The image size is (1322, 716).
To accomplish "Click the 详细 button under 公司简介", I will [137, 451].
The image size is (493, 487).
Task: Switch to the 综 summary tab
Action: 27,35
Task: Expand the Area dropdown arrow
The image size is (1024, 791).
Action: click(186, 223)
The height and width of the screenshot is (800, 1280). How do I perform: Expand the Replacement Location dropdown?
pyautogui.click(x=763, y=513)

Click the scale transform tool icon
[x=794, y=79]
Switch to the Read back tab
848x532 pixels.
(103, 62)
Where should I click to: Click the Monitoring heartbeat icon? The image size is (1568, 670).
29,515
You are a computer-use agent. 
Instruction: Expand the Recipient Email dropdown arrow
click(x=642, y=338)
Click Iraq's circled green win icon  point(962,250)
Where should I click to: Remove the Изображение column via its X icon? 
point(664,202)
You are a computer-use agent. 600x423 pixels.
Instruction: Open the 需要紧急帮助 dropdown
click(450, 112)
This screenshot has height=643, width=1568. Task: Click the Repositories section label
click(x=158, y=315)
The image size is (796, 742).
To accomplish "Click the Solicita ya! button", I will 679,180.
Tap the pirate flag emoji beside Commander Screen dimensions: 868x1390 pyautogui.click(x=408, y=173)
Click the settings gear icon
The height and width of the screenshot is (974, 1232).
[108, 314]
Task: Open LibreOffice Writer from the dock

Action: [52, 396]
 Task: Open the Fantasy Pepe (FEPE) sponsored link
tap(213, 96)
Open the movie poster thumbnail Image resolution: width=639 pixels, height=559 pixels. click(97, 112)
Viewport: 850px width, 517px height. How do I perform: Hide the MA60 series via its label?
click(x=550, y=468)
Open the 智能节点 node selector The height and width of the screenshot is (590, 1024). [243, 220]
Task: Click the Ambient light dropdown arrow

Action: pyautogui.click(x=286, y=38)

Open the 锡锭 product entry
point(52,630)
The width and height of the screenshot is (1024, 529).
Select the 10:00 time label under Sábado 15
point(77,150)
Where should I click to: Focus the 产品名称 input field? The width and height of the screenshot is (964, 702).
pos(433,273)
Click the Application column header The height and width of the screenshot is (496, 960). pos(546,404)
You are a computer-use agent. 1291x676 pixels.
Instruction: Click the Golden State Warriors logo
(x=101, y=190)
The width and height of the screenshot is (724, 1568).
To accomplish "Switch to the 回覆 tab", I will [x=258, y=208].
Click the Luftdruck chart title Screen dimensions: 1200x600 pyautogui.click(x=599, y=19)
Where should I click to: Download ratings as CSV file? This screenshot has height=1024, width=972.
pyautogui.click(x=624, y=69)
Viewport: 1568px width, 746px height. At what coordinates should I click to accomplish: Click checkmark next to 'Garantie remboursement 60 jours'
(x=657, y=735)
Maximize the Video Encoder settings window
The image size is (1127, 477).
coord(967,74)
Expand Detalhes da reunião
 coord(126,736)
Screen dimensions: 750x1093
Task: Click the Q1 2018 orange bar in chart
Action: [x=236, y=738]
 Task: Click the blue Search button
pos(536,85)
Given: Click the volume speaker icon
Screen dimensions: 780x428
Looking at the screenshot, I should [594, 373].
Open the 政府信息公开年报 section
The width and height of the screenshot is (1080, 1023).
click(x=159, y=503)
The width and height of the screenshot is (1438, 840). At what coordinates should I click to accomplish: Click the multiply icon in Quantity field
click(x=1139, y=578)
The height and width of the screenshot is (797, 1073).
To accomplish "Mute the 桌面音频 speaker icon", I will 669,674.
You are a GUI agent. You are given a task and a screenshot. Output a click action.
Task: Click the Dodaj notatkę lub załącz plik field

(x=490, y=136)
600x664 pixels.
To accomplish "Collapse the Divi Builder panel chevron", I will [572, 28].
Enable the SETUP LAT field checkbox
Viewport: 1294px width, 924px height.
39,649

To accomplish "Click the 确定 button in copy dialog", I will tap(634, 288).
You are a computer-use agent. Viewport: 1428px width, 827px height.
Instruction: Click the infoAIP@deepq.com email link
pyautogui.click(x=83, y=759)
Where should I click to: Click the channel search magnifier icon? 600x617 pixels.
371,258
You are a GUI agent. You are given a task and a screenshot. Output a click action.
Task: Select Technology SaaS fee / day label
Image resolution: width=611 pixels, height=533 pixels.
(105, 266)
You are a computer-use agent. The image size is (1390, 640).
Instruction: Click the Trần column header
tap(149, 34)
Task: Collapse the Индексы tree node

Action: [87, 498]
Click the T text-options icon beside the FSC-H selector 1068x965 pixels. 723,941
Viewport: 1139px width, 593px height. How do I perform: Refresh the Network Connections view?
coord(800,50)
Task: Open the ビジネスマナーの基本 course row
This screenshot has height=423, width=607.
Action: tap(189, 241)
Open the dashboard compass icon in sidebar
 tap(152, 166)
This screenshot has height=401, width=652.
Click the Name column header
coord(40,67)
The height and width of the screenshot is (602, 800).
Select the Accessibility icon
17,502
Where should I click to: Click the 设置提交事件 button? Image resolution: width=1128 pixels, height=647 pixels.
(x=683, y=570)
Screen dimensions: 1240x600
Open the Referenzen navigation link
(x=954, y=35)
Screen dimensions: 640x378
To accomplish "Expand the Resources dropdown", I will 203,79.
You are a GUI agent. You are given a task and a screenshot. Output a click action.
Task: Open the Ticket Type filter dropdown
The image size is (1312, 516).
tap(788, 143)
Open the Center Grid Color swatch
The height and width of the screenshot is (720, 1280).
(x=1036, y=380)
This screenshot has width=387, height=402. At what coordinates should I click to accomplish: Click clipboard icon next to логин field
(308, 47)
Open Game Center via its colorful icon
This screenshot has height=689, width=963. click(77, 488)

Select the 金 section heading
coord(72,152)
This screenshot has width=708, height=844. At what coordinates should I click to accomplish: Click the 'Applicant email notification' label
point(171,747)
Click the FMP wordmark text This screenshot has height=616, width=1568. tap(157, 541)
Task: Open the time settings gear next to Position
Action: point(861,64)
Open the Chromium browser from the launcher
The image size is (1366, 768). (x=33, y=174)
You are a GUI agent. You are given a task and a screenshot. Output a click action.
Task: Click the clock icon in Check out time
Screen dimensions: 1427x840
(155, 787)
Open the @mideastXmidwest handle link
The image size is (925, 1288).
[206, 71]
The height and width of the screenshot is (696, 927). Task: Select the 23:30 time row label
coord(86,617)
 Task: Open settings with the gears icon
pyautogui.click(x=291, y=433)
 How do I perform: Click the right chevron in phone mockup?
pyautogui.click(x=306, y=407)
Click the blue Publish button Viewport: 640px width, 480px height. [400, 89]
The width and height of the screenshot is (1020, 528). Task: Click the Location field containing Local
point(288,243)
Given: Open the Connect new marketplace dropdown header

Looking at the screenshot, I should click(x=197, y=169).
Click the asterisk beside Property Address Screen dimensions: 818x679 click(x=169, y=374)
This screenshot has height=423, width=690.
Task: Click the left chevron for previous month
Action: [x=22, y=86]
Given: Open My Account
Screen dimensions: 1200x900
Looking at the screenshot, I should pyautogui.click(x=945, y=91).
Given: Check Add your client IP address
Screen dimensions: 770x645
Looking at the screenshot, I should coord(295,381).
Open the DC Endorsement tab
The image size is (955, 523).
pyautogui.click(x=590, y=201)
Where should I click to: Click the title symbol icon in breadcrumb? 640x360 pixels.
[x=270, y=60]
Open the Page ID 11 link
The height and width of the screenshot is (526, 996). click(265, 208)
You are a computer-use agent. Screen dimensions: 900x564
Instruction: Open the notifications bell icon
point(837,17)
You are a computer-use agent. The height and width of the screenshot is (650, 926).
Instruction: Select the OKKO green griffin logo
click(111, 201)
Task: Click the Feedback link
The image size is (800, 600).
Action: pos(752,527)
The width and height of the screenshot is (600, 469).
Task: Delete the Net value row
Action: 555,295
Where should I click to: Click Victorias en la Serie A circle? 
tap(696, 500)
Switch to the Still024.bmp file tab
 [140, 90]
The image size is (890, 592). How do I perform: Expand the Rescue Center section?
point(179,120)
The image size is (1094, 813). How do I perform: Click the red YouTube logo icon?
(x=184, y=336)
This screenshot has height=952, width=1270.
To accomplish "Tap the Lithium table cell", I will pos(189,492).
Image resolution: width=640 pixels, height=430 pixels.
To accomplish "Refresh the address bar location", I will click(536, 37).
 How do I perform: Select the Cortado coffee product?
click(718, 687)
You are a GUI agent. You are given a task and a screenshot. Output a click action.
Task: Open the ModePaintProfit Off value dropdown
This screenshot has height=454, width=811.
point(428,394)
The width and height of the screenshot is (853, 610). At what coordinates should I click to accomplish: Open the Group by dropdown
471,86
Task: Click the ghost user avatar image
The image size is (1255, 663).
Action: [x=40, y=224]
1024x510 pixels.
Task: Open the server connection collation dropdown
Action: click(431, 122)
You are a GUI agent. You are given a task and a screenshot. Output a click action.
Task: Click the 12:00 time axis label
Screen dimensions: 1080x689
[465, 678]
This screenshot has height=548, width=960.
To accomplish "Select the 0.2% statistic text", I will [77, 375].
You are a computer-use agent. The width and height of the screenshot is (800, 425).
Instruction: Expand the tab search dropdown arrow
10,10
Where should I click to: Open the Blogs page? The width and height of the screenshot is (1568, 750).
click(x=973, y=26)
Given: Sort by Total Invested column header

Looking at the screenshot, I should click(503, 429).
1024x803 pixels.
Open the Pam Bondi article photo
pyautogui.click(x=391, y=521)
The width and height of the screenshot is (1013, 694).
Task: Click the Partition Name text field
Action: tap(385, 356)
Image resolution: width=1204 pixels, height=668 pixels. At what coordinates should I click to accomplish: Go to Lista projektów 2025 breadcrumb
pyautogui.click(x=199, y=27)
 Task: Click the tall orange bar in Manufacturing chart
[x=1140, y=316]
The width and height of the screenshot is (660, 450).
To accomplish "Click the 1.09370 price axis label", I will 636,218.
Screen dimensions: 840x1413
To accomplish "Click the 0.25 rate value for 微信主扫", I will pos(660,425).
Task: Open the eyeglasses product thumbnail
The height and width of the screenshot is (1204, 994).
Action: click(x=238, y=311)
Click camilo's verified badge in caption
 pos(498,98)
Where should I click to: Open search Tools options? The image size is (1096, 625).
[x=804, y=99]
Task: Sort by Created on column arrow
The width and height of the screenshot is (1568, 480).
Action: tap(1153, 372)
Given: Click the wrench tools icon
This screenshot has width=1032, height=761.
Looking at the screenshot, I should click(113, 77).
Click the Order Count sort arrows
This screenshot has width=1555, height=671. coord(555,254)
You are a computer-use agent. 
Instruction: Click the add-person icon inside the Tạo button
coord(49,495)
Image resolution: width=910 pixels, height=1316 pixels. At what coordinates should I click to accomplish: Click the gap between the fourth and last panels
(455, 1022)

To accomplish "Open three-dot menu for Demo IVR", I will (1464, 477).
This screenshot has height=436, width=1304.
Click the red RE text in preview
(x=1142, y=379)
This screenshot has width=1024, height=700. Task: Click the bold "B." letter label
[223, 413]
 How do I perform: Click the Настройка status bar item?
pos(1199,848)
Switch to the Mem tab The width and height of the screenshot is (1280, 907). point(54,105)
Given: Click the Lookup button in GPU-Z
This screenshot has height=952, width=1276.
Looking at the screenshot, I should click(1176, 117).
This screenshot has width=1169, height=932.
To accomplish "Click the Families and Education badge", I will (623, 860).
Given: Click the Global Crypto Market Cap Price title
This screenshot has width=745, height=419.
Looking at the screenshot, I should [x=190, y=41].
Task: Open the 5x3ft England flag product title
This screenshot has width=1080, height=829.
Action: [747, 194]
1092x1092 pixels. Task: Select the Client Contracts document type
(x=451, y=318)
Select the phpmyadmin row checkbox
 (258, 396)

• What you need to do
Check every line of the data above for the string "thumbnail", and copy those that have it.

• Written solution
Open the movie poster thumbnail Image resolution: width=639 pixels, height=559 pixels. click(97, 112)
Task: Open the eyeglasses product thumbnail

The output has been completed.